• Question: how do you rearange atoms? chemicals? genetical engenering?

    Asked by bart1 to Simone on 18 Jun 2013.
    • Photo: Simone Sturniolo

      Simone Sturniolo answered on 18 Jun 2013:


      Well, personally, I don’t rearrange atoms myself – not “real” atoms at least. My work is with “virtual” atoms. I use a computer program to which I tell atoms positions in a material and that from them calculates the properties of that material. In this sense, I can put atoms however I want to, and the computer will give me an answer – or an error, if the position I choose is especially outrageous (it just happened to me today, because of a mistake).
      In real life, of course, we can’t just put atoms however we want. First, because atoms are very small and hard to move around; second, because there are positions that are ‘uncomfortable’ and in which the atoms are not going to stay for long, just like you can’t put ten rubber balls balanced one on top of each other.
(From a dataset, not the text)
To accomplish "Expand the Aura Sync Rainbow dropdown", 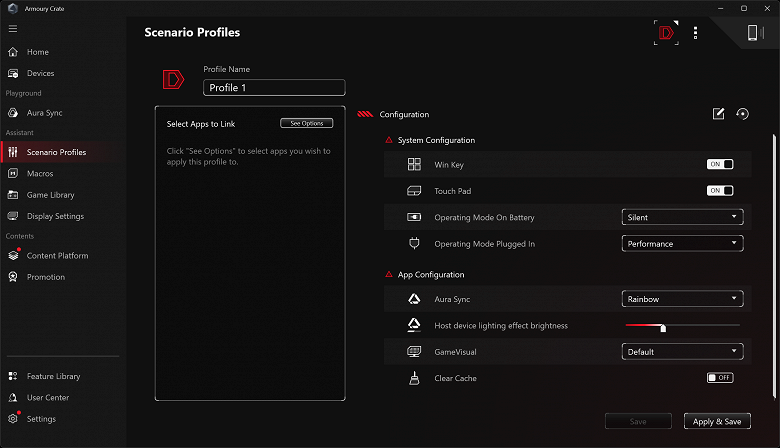I will coord(683,299).
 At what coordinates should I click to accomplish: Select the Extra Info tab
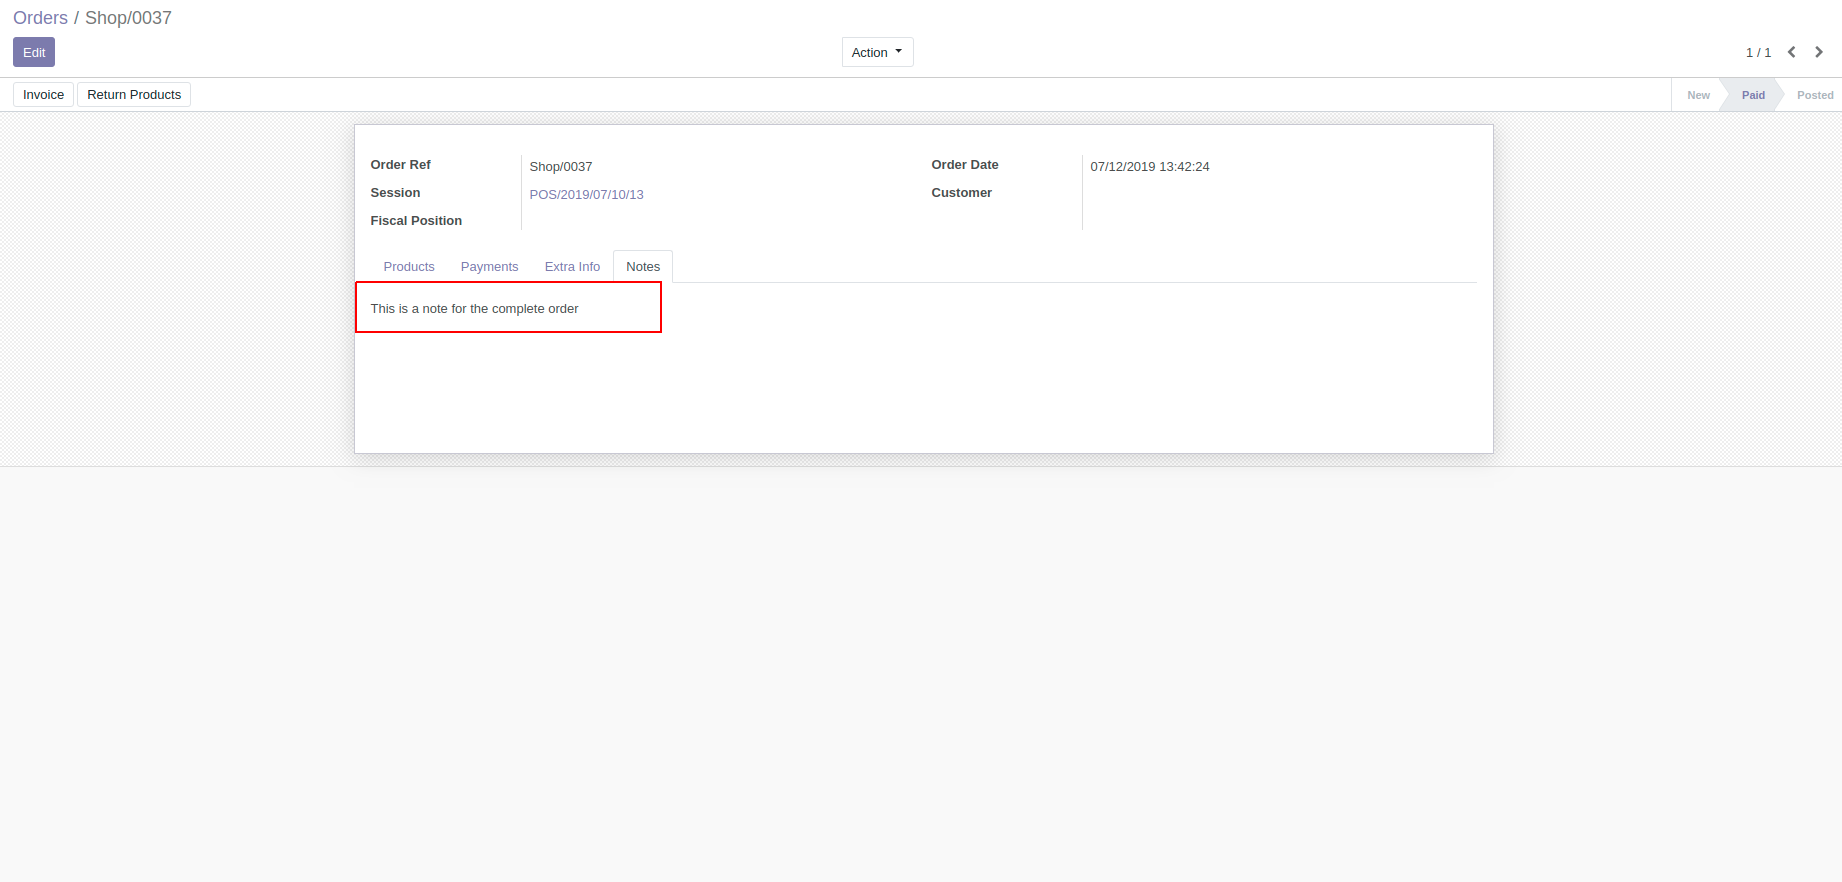point(572,267)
When we want to create a new molecule, chemistry is usually the answer: if that molecule can be produced, someone is going to figure out how! Genetic engineering is something a bit different: it applies only to living beings. It’s the technique of building only one kind of molecule: DNA, the molecule that all living beings have in their cell and that decides everything about how they are made. So genetic engineers study how to manipulate and rearrange atoms – or better, groups of atoms – only in that special molecule!
      But there are other methods too. For example, it is possible to move and rearrange atoms with tiny (and I DO mean REALLY TINY) metallic tips. Check on YouTube a video called “A Boy and his Atom”: it shows the smallest movie of the world, a stickman playing with a ball… entirely drawn with atoms, which were moved and rearranged in this way, frame by frame!